Moments intimes avec Katie Gregson-MacLeod, Hermanos Gutiérrez et Tamino – Montreux Jazz Lab (08.07.23)

Vous le savez, chez Sounds So Beautiful une de nos missions c’est de faire rayonner des jeunes artistes émergents. 

C’est également ce que fait le Montreux Jazz Festival dans sa seconde salle payante, le Jazz Lab. Plus petit que l’auditorium Stravinski, le Montreux Jazz Lab met à l’honneur les jeunes artistes et les musiques alternatives. Une programmation variée et pointue qui nous permet d’assister à des concerts qu’on a moins l’habitude de voir à l’affiche des gros festivals d’été. 

Ce samedi 8 juillet 2023 on a rendez-vous pour une soirée de musique intimiste. Les auteurs-compositeurs sont à l’honneur. On ne vient pas pour danser mais pour fermer les yeux et écouter de la musique sensible et mélancolique. C’est l’heure d’assister à trois concerts d’une grande beauté. 

Katie Gregson-MacLeod, l’étoile filante de la bedroom pop

Cela ne fait qu’un an que la jeune artiste écossaise a débarqué dans le paysage musical. Tout commence en 2022 avec l’énorme buzz de sa chanson Complex sur Tik Tok. Quelques mois plus tard, la voilà déjà propulsée sur la scène du Montreux Jazz Lab. 

Ce soir c’est elle qui ouvre le bal tout en douceur. Elle va nous présenter son tout premier EP songs written for piano, sorti il y a à peine 6 mois. 

Pour vous décrire ce concert j’aimerais d’abord vous parler de l’assurance de cette jeune femme. Elle n’a que 22 ans, joue pour la première fois en Suisse, et vient seule sur scène pour nous partager son univers. Imaginez les tripes qu’il faut pour assurer un concert solo de cette ampleur avec si peu d’expérience. Katie semble imperméable à la pression.

Elle s’assoit derrière son clavier et démarre le concert éclairée par une douche de lumière bleutée. Elle dévoile son style avec la chanson I’m Worried It Will Always Be You, une ballade piano voix progressive. Le son est ample et la voix de la chanteuse monte doucement en puissance. 

Elle salue le public avec une spontanéité désarmante. Elle se présente en toute décontraction et brise la glace en évoquant ses cheveux en bataille, encore mouillés d’une baignade dans le lac une heure avant le concert. Entre chaque chanson, elle sirote son verre de vin rouge et nous raconte ses histoires de cœur. 

La chanson TV Show relate une conversation téléphonique de 20 minutes qui aboutit à une rupture. T’en fais pas Katie, ça arrive à tout le monde. Avec Second Single Bed elle parle de l’ambiguïté qui peut parfois se dessiner entre amitié, amour et attirance sexuelle. Elle se confie sur sa vie intime et nous avoue que c’est embarrassant pour elle. Mais peu importe, “we’re all besties here”. 

Le style musical de Katie est décrit comme de la bedroom pop. Et c’est tout à fait ça. On a l’impression d’être invité dans sa chambre d’ado pour partager les secrets de ses déboires amoureux. Les textes parlent de ses premières expériences de vie avec poésie et maturité.

> _DONNÉES DISPONIBLES_:
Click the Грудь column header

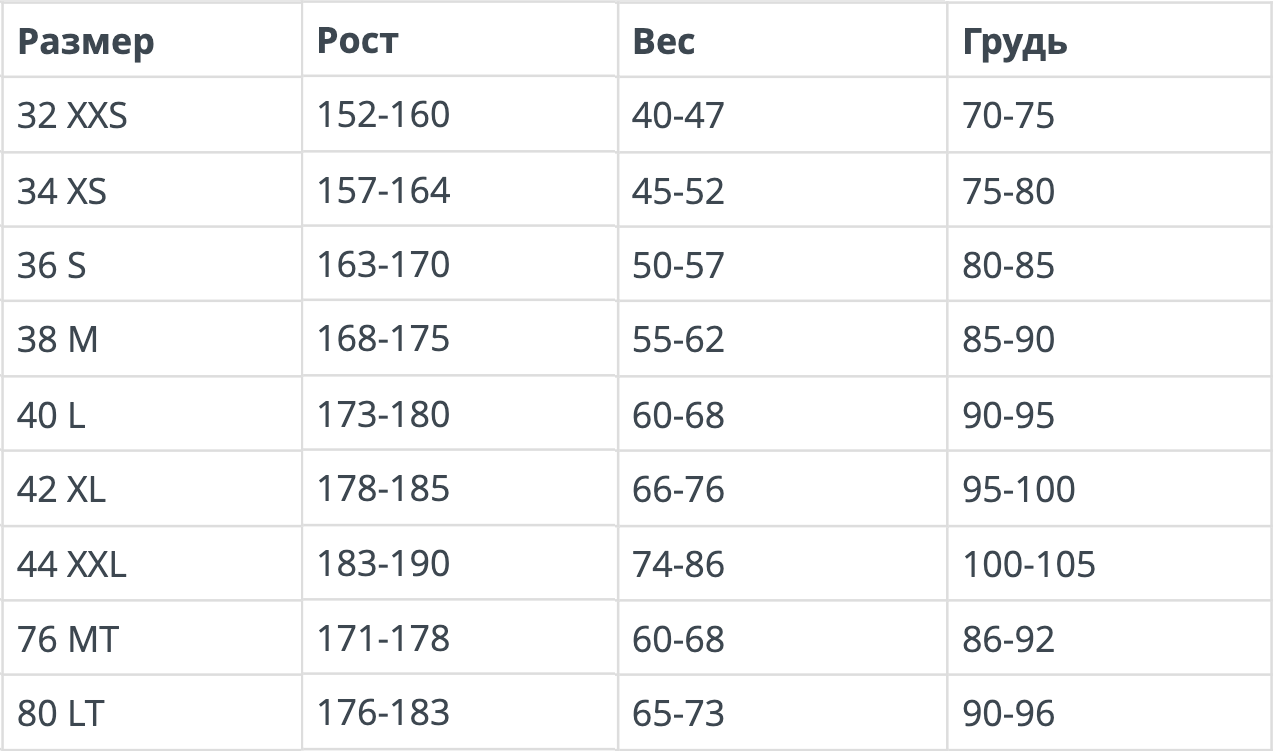1015,42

> _OBJECTIF 1_:
Recopiez l'article sur la soirée au Montreux Jazz Lab en commençant aux mots « Ce soir c’est » et en vous arrêtant après « à la pression. ».
> _OBJECTIF 2_:
Prolongez l'article sur la soirée au Montreux Jazz Lab à partir de sa dernière phrase.

> _RÉSULTAT DE L'EXERCICE 1_:
Ce soir c’est elle qui ouvre le bal tout en douceur. Elle va nous présenter son tout premier EP songs written for piano, sorti il y a à peine 6 mois. 

Pour vous décrire ce concert j’aimerais d’abord vous parler de l’assurance de cette jeune femme. Elle n’a que 22 ans, joue pour la première fois en Suisse, et vient seule sur scène pour nous partager son univers. Imaginez les tripes qu’il faut pour assurer un concert solo de cette ampleur avec si peu d’expérience. Katie semble imperméable à la pression.

> _RÉSULTAT DE L'EXERCICE 2_:
En milieu de set, elle s’empare d’une Telecaster Sunburst pour nous présenter en exclusivité des chansons qui ne sont pas encore sorties. Le son de ses petites rythmiques folk est clair et peu retouché. Sa voix joue sur la corde sensible mais ne s’épuise jamais. Son timbre grave et profond se brise en un instant dans des aiguës tout en contraste. De belles suites d’accords, de belles mélodies. Avec Katie pas besoin de plus.

Au terme d’un set charmant de 45 minutes, elle nous quitte avec son tube Complex. 

Ces prochaines années, il faudra garder un oeil sur Katie Gregson-Macleod, elle pourrait bien devenir la prochaine Adele. 

Hermanos Gutiérrez, voyage dans les grands espaces américains

À la pause, on discute avec Tom et Owen, deux amis irlandais en vacances en Suisse. Épuisés par un trek de 3 jours dans les Alpes, ils ont quand même fait le déplacement pour le concert des Hermanos Guttiérez et ne cachent pas leur excitation. J’avoue que j’ai tout aussi hâte qu’eux de voir la performance du duo. 

Alejandro et Estevan Gutiérrez sont deux frères à la fois suisses et équatoriens. Ils commencent leur carrière musicale en 2015, dans le sous-sol d’Alejandro à Zürich. Réunis par leur passion pour la musique western, ils vont alors composer des chansons pour cowboys sensibles aux ambiances sublimes.

Mis en lumière par le Montreux Jazz Festival l’année dernière à l’occasion d’une MJF Spotlight Session remarquée, les frangins reviennent cette année pour un set d’une heure sur la scène du Jazz Lab.

Les deux musiciens arrivent sur scène et s’installent sur des chaises perchées sur un praticable légèrement surélevé. Alejandro gratte les premiers accords et fait de rapides présentations. C’est parti pour le premier morceau du set, El Bueno Y El Malo. Le voyage peut commencer. 

Il n’y a que deux musiciens sur scène mais en vérité il y a cinq protagonistes. En effet les guitares deviennent des personnages à part entière dans l’univers des frères Gutiérrez. Elles sont leur seul moyen d’expression, ce sont elles qui parlent comme une extension de leurs âmes. Estevan manie une Gretsch G6120 orangée, tandis qu’Alejandro alterne entre une Silvertone 1446 vintage et une guitare slide argentée. 

Côté technique, tout est parfait. Les sonorités sont parfaitement travaillées et oscillent entre blues, musique latine et références western. Les frères s’échangent les différents plans de guitares. Tour à tour l’un joue la rythmique étouffée qui porte le morceau quand l’autre s’occupe des solos et des arpèges qui créent la mélodie – et vice versa. 

Pour étoffer leurs chansons en live, ils enregistrent des loops de guitares pour pouvoir ajouter d’autres lignes mélodiques par-dessus. De deux instruments on passe alors à quatre. Parfois Estevan profite de ces bandes enregistrées pour rajouter quelques coups de bongo.

Le jeu de guitare slide d’Alejandro tord les notes et donne cette couleur bluesy qui fait la signature sonore du groupe. Estevan quant à lui déchire des accords égrainés à l’aide du vibrato de sa Gretsch.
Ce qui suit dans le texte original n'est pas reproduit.